Dom Kelly, co-founder, president, and CEO of New Disabled South:
We’re seeing so much of the infrastructure for the enforcement of civil rights law being destroyed and Medicaid being defunded in such an enormous way that millions of people will lose health care. We have organizations doing advocacy, trying to stop bad policy or make bad policy less bad, but that can only go so far, given the makeup of Congress and the fact that this administration doesn’t care whether what they’re doing is right or wrong or who it will hurt. Systems are crumbling, and the same old strategies are not going to work. We have to be willing to do things radically differently.
Mutual aid and community care feel like the strategies we need to prepare and meet the ongoing struggle. The people who are going to be most harmed are queer and trans disabled folks, Black and Brown disabled folks, disabled migrants, and disabled undocumented folks. We need to understand the intersections of these systems and how they harm people, and we need to work across movements. We know that every issue is a disability issue, and disabled people are part of every community. My hope heading into the new year is that we can build more solidarity across movements as we show up, organize, and care for each other in our communities.
Arielle Rebekah, disabled trans activist and communications strategist:
We’re seeing an escalation of similar policies that we’ve seen over the past hundred years, and I think the big thing that undergirds attacks on both trans people and disabled people is eugenics in a broad sense of not just scientific policies, but socio-economic, cultural influences removing both disabled and trans people from public life and putting us in harm’s way.

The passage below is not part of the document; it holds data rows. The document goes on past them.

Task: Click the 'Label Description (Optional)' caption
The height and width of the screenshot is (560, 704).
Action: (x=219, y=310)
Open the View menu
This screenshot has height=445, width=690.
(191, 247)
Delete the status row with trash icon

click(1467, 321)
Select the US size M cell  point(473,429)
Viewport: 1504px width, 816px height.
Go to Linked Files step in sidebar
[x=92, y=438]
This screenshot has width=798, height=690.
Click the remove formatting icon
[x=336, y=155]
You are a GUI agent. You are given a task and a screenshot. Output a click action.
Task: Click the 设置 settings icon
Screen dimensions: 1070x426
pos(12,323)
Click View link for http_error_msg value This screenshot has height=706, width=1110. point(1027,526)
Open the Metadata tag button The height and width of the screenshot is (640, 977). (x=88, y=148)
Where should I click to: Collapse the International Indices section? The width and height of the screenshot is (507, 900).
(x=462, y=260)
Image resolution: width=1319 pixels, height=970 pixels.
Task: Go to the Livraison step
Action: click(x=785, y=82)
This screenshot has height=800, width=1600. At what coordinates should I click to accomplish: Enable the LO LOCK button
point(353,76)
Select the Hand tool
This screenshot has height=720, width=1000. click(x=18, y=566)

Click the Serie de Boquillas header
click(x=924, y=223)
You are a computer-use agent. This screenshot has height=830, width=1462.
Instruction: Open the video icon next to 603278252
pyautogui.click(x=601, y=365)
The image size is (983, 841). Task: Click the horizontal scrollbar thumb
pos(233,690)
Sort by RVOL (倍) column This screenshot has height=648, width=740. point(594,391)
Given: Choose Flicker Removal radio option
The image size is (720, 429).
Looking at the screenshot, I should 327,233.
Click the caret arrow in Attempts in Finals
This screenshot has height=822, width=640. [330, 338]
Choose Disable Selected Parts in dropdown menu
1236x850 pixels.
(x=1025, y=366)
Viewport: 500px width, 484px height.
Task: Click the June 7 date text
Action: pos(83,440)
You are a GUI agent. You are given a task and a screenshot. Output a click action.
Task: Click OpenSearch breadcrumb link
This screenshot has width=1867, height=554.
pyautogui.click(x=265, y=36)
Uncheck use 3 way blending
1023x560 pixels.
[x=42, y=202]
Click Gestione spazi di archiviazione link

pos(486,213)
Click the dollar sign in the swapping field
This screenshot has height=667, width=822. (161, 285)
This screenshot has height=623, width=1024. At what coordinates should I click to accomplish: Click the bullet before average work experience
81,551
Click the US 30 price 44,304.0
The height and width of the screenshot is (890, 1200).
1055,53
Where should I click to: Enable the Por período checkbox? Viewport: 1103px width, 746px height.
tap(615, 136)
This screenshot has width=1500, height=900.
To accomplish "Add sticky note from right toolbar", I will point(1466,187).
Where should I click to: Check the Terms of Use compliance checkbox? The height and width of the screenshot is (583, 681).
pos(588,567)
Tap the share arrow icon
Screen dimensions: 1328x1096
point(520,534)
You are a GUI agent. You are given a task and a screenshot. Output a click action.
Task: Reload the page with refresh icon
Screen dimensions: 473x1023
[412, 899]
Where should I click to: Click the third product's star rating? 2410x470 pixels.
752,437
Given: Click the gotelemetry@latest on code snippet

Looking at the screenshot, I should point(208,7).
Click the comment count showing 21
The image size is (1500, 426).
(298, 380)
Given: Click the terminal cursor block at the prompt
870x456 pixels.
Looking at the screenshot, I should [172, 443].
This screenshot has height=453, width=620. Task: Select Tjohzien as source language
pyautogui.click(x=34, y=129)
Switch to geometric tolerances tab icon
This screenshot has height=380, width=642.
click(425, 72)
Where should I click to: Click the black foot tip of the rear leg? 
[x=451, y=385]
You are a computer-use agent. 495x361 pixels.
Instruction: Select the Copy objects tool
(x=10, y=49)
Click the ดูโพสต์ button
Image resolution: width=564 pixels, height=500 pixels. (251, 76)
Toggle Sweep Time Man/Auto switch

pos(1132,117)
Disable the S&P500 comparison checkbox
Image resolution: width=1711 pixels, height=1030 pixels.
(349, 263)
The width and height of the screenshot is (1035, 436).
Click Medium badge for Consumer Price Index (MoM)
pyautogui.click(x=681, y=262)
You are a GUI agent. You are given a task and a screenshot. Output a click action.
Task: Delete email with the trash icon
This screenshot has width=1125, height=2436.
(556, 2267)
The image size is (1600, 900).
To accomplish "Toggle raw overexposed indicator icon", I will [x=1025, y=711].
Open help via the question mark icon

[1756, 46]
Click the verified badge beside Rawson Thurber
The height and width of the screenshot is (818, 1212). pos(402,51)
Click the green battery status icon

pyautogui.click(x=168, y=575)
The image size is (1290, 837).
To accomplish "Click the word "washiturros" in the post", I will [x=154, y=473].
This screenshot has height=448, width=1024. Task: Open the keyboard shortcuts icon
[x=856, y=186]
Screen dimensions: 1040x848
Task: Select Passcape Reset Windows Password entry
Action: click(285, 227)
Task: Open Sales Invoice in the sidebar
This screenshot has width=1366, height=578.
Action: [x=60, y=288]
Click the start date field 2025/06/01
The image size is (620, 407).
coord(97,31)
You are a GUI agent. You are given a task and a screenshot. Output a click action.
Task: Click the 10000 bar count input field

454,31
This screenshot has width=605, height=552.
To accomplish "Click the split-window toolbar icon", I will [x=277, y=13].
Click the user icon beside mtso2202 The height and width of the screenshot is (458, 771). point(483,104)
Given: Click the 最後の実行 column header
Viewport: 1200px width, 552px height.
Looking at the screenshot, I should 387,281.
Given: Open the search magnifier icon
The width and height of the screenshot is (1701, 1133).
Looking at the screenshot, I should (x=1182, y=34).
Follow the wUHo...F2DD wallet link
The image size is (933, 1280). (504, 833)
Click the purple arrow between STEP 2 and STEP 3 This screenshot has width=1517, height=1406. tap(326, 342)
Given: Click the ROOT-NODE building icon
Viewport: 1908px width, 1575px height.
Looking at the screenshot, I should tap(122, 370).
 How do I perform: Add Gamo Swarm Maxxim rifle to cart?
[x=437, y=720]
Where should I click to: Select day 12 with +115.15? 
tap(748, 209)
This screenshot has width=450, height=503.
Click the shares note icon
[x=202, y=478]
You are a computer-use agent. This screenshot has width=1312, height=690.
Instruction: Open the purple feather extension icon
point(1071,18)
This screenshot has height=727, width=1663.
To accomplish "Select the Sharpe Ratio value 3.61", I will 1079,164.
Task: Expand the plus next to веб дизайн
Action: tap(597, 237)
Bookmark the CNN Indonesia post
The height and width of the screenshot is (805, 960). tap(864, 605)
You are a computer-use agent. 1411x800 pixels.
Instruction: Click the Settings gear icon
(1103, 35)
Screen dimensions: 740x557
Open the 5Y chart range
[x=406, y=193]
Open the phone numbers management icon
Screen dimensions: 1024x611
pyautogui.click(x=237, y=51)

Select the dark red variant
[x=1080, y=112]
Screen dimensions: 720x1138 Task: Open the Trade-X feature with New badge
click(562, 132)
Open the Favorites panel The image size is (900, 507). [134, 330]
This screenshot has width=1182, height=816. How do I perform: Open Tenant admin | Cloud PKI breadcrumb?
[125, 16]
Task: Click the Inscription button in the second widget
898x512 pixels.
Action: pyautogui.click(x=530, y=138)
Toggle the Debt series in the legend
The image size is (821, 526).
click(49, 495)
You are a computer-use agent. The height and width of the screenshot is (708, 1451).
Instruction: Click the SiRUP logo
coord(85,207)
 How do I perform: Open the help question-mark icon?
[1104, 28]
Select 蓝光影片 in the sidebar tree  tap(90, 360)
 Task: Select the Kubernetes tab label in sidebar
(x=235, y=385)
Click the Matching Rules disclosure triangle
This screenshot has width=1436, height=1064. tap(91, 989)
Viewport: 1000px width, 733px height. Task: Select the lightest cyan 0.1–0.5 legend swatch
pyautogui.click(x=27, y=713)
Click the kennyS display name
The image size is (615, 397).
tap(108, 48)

Countering these policies, I think, looks like continuing to educate our communities about trans and disabled lives. It looks like civil disobedience, in the sense of teachers, doctors, et cetera, being willing to push back vocally against policies that are negatively impacting trans students or removing care for trans people, even if that means a personal risk. Adults defending trans kids and taking on those personal risks is going to be critical.
I’m drawing hope from disabled and trans people continuing to fight, survive, and thrive despite everything that’s happening. There are so many brilliant voices and brilliant people who are continuing to live our truths, refuse to be erased, and refuse to hide even when it puts us in harm’s way, and I believe that’s what it takes to create the future that we all deserve. I believe that because of that, we will create the future that we all deserve.
Where do we go from here?
We can expect the government’s attacks on vulnerable communities to continue this year, including a continued stripping away of what little support systems have historically existed to protect disabled and aging Americans. Meanwhile, grief over the loss of that support and the resulting increasing violence and number of premature deaths in marginalized communities threaten to become overwhelming.
Faced with this overwhelm, disability justice advocates told Truthout that it is becoming more important than ever for individuals to organize in their communities, develop relationships with neighbors, and find ways to support one another. Wherever you decide to plug in this year, these advocates hope you will do so with this lesson in mind: The struggle for disability justice intersects with the fights for racial and climate justice, safety for our immigrant neighbors and trans siblings, and a dignified life for all people. By organizing across movements, we can build the liberatory future we all deserve.